::: DOCUMENT EXCERPT :::

Sorry, I didn't have time today to look at it.

I think at this stage we should only backport the missing compatibility fixes and bugfixes. I don't think we should start with adding refactorings to the 0.8 branch. The main reason is that statsmodels 0.8 went through Debian testing, and their version differs by just a few extra compatibility fixes from our maintenance/0.8. If we add many changes I guess we would need more Debian testing again or have diverging 0.8 versions.

Chad's statespace refactoring in master went (surprisingly) smooth, and I haven't seen any problems yet. But it's still quite a large change compared to current 0.8.

3370 from lorentzenchr/families_link is a good refactoring going forward but not necessary and adds an additional deprecation that is cheap to delay.

3327 from yl565/manova_squashed is a new feature for 0.9, too new to add between rc and release

most of the other ones outside tsa seem ok to backport (but I have not checked all of them) I'm not sure what should be backported in tsa.

TomAugspurger commented 7 years ago

I think at this stage we should only backport the missing compatibility fixes and bugfixes. I don't think we should start with adding refactorings to the 0.8 branch.

Makes sense. If this goes relatively smoothly, I can help with a 0.8.1 release in a month or two. I'll update my table now to be more conservative on what is backported (feel free to edit it directly if you want, or copy it to the original post).

TomAugspurger commented 7 years ago

Date-handling-specific refactors:

@ChadFulton can you confirm if #3387 should be backported? Is it independent of #3272? Is there anything else that shouldn't be backported?

josef-pkt commented 7 years ago

new merge for backporting

3406 71da899ffdafa672d15cb99abd5ae2fdffe3bada (bug in basic usecase of get_prediction)

TomAugspurger commented 7 years ago

@josef-pkt thoughts on #3311? It's not labeled for backport.

Edit: Ah, I see you've mentioned it up above in this thread.

ChadFulton commented 7 years ago

For my PRs, here's how I see them. I will plan to backport all of them this weekend (except for the ss-cykfs and tsa-dates ones, which I think we're saving for 0.9).

::: SUPPLIED RECORDS :::

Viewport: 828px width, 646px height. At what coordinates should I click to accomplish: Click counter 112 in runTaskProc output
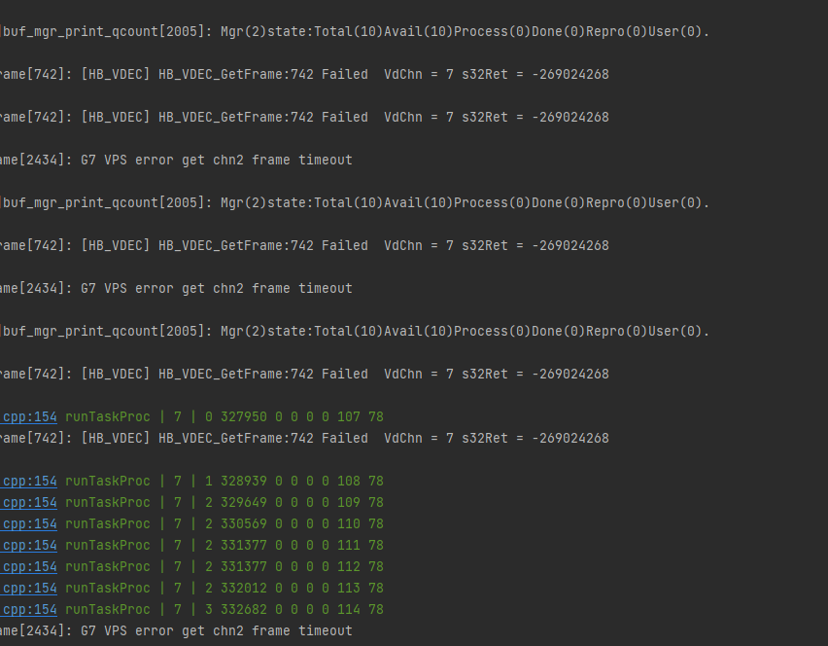click(x=349, y=566)
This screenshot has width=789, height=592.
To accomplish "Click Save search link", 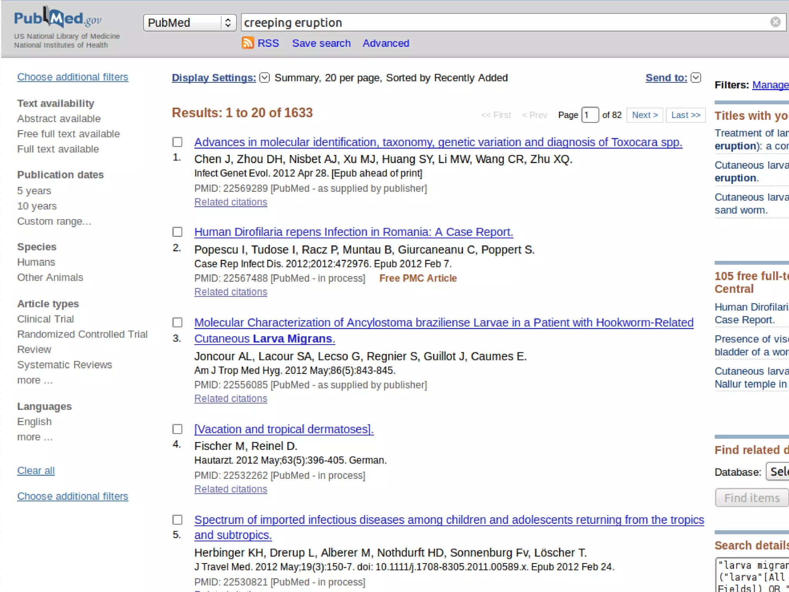I will click(x=321, y=43).

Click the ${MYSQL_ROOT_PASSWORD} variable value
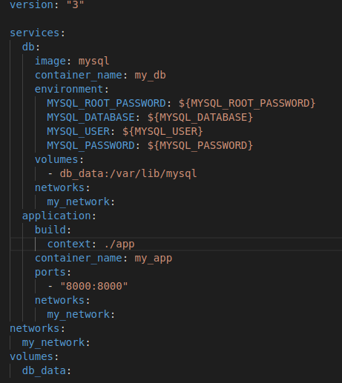click(247, 103)
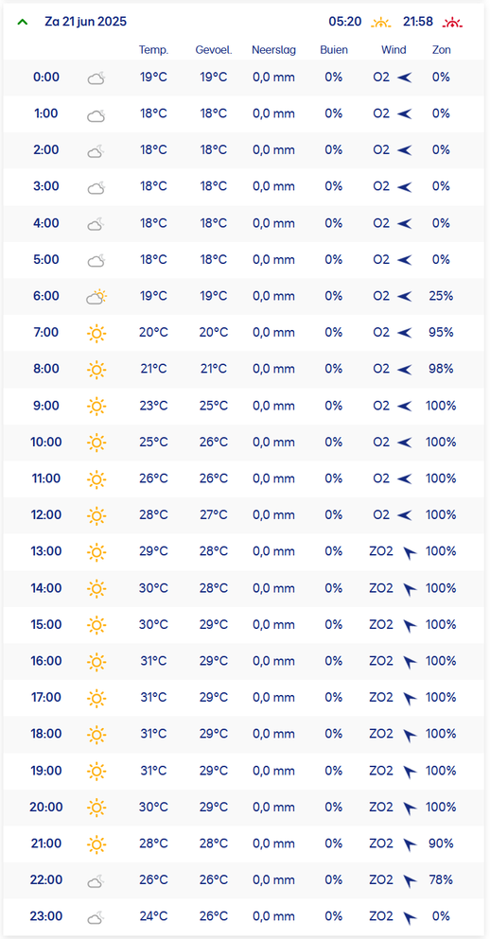Viewport: 490px width, 939px height.
Task: Click the sun icon at 20:00
Action: click(x=96, y=808)
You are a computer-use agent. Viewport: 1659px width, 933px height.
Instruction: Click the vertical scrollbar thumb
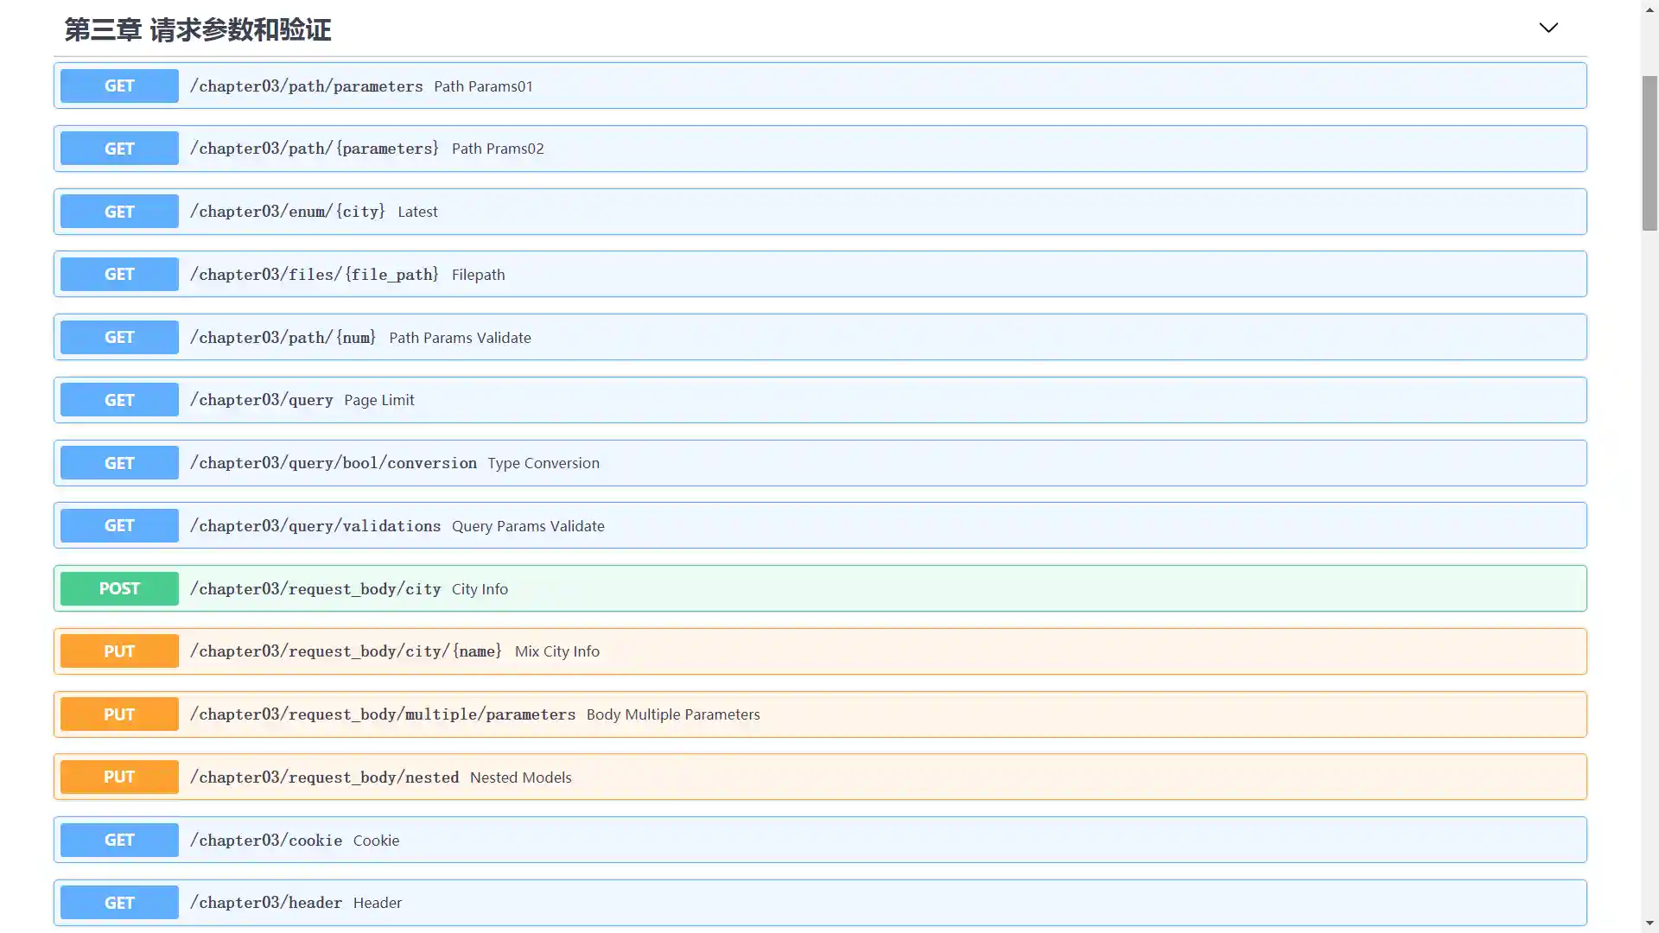1649,154
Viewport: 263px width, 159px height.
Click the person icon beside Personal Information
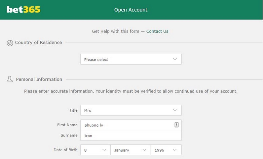point(10,79)
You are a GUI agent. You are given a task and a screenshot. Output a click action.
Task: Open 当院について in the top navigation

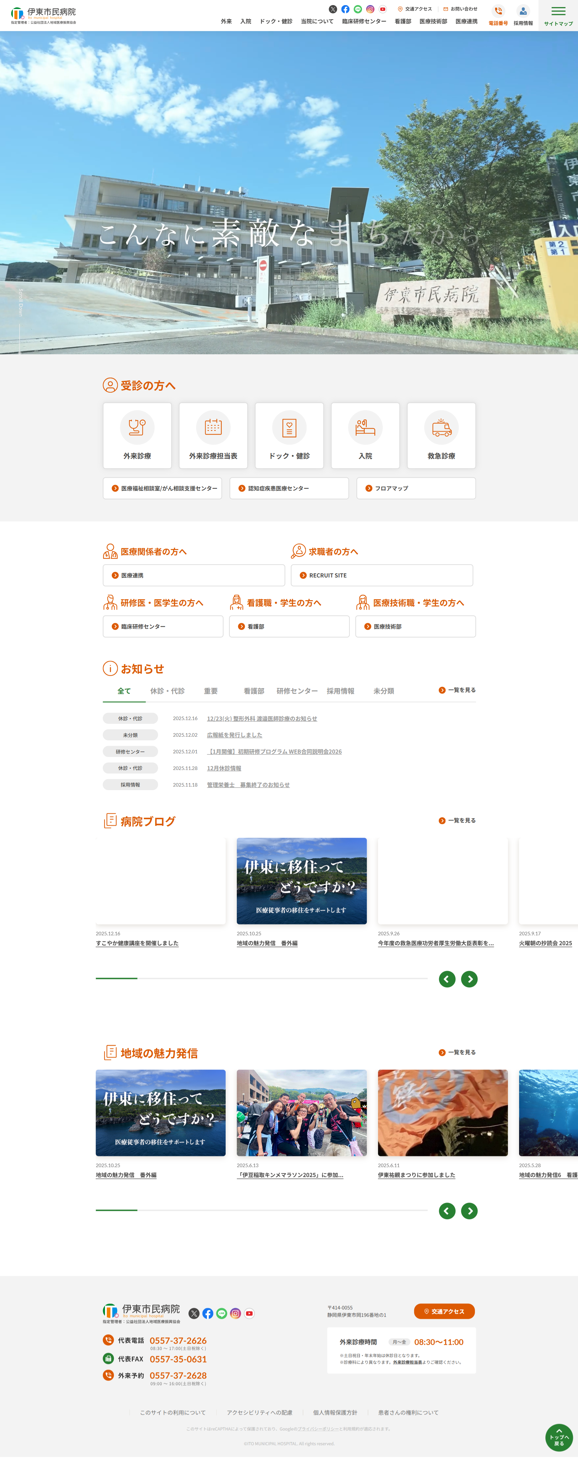point(317,22)
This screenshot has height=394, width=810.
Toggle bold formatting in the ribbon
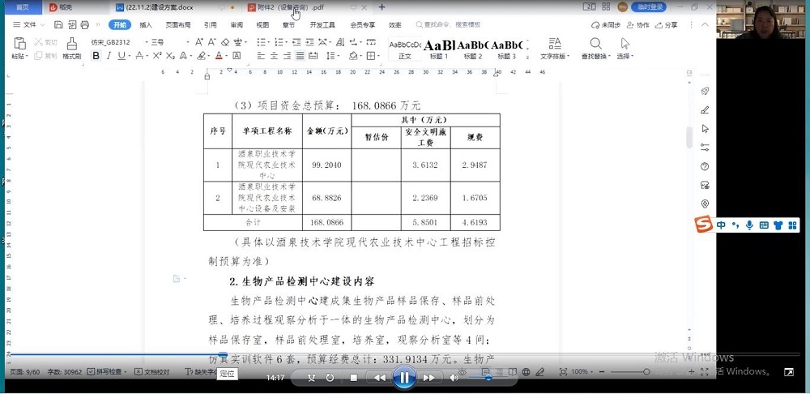pos(96,56)

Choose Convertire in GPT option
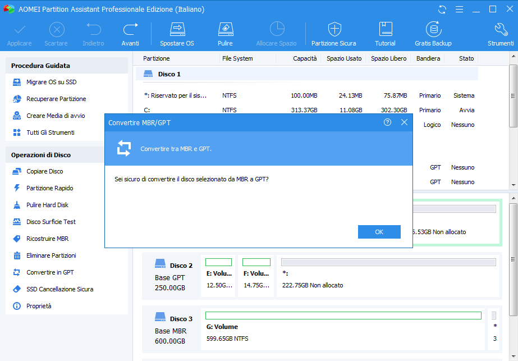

:::

* TASK SET
(A) In the backport thread, rewrite the paragraph beginning "Makes sense. If this goes relatively smoothly" as a short bulleted list that keeps its main facts.
(B) Answer these from the backport thread, one line each:
(i) Which version is 3327 from yl565/manova_squashed called a new feature for?
(ii) What bug does 3406 address?
(iii) When does ChadFulton plan to backport his PRs?
(C) Repeat word for word the part of the backport thread from "3406 71da899ffdafa672d15cb99abd5ae2fdffe3bada (bug" up to and including "in this thread.".

* THE SOLUTIONS
(A)
- Agrees with the plan.
- If things go relatively smoothly, can help with a 0.8.1 release in a month or two.
- Will update the table now to be more conservative about what gets backported.
- Others may edit the table directly or copy it to the original post.

(B)
(i) 0.9
(ii) A bug in the basic usecase of get_prediction
(iii) This weekend

(C)
3406 71da899ffdafa672d15cb99abd5ae2fdffe3bada (bug in basic usecase of get_prediction)

TomAugspurger commented 7 years ago

@josef-pkt thoughts on #3311? It's not labeled for backport.

Edit: Ah, I see you've mentioned it up above in this thread.